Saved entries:
==========
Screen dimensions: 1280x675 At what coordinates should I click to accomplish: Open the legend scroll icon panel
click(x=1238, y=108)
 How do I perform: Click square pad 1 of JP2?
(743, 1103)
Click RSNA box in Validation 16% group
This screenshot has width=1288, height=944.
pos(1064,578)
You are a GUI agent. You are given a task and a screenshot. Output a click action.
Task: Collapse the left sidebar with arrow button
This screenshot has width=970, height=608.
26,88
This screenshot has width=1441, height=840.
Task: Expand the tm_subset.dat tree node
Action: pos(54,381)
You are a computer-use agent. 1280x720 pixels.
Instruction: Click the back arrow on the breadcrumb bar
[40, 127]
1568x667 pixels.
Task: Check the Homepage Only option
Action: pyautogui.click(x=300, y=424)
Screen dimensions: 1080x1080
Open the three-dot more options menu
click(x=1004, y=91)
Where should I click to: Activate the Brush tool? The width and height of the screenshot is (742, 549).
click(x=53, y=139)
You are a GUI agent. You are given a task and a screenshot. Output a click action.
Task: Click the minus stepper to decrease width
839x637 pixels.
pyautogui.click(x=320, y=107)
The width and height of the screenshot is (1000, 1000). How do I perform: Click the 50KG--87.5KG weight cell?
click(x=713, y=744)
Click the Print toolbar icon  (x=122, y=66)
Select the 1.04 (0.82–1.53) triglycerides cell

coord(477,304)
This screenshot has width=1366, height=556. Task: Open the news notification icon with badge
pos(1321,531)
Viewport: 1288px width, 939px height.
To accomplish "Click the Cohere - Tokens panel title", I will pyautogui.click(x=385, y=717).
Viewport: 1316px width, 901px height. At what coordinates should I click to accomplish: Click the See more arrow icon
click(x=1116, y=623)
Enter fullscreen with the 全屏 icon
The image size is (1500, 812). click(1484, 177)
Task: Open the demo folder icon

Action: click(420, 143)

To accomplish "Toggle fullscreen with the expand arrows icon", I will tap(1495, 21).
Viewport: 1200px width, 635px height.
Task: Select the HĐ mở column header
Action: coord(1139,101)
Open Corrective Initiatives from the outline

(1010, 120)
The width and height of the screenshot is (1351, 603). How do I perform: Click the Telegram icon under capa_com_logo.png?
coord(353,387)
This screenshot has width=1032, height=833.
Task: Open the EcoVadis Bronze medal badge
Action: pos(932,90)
==========
● **Exercise brief**:
Rewrite all of the records above, changing "GUI agent" to "interface agent" and leaving everything else untouched.

● **Answer to this problem**:
Screen dimensions: 1280x675 At what coordinates should I click to accomplish: Open the legend scroll icon panel
click(x=1238, y=108)
 How do I perform: Click square pad 1 of JP2?
(743, 1103)
Click RSNA box in Validation 16% group
This screenshot has width=1288, height=944.
pos(1064,578)
You are a interface agent. You are given a task and a screenshot. Output a click action.
Task: Collapse the left sidebar with arrow button
This screenshot has width=970, height=608.
26,88
This screenshot has width=1441, height=840.
Task: Expand the tm_subset.dat tree node
Action: pos(54,381)
You are a computer-use agent. 1280x720 pixels.
Instruction: Click the back arrow on the breadcrumb bar
[40, 127]
1568x667 pixels.
Task: Check the Homepage Only option
Action: pyautogui.click(x=300, y=424)
Screen dimensions: 1080x1080
Open the three-dot more options menu
click(x=1004, y=91)
Where should I click to: Activate the Brush tool? The width and height of the screenshot is (742, 549).
click(x=53, y=139)
You are a interface agent. You are given a task and a screenshot. Output a click action.
Task: Click the minus stepper to decrease width
839x637 pixels.
pyautogui.click(x=320, y=107)
The width and height of the screenshot is (1000, 1000). How do I perform: Click the 50KG--87.5KG weight cell?
click(x=713, y=744)
Click the Print toolbar icon  (x=122, y=66)
Select the 1.04 (0.82–1.53) triglycerides cell

coord(477,304)
This screenshot has width=1366, height=556. Task: Open the news notification icon with badge
pos(1321,531)
Viewport: 1288px width, 939px height.
To accomplish "Click the Cohere - Tokens panel title", I will pyautogui.click(x=385, y=717).
Viewport: 1316px width, 901px height. At what coordinates should I click to accomplish: Click the See more arrow icon
click(x=1116, y=623)
Enter fullscreen with the 全屏 icon
The image size is (1500, 812). click(1484, 177)
Task: Open the demo folder icon

Action: click(420, 143)

To accomplish "Toggle fullscreen with the expand arrows icon", I will tap(1495, 21).
Viewport: 1200px width, 635px height.
Task: Select the HĐ mở column header
Action: coord(1139,101)
Open Corrective Initiatives from the outline

(1010, 120)
The width and height of the screenshot is (1351, 603). How do I perform: Click the Telegram icon under capa_com_logo.png?
coord(353,387)
This screenshot has width=1032, height=833.
Task: Open the EcoVadis Bronze medal badge
Action: pos(932,90)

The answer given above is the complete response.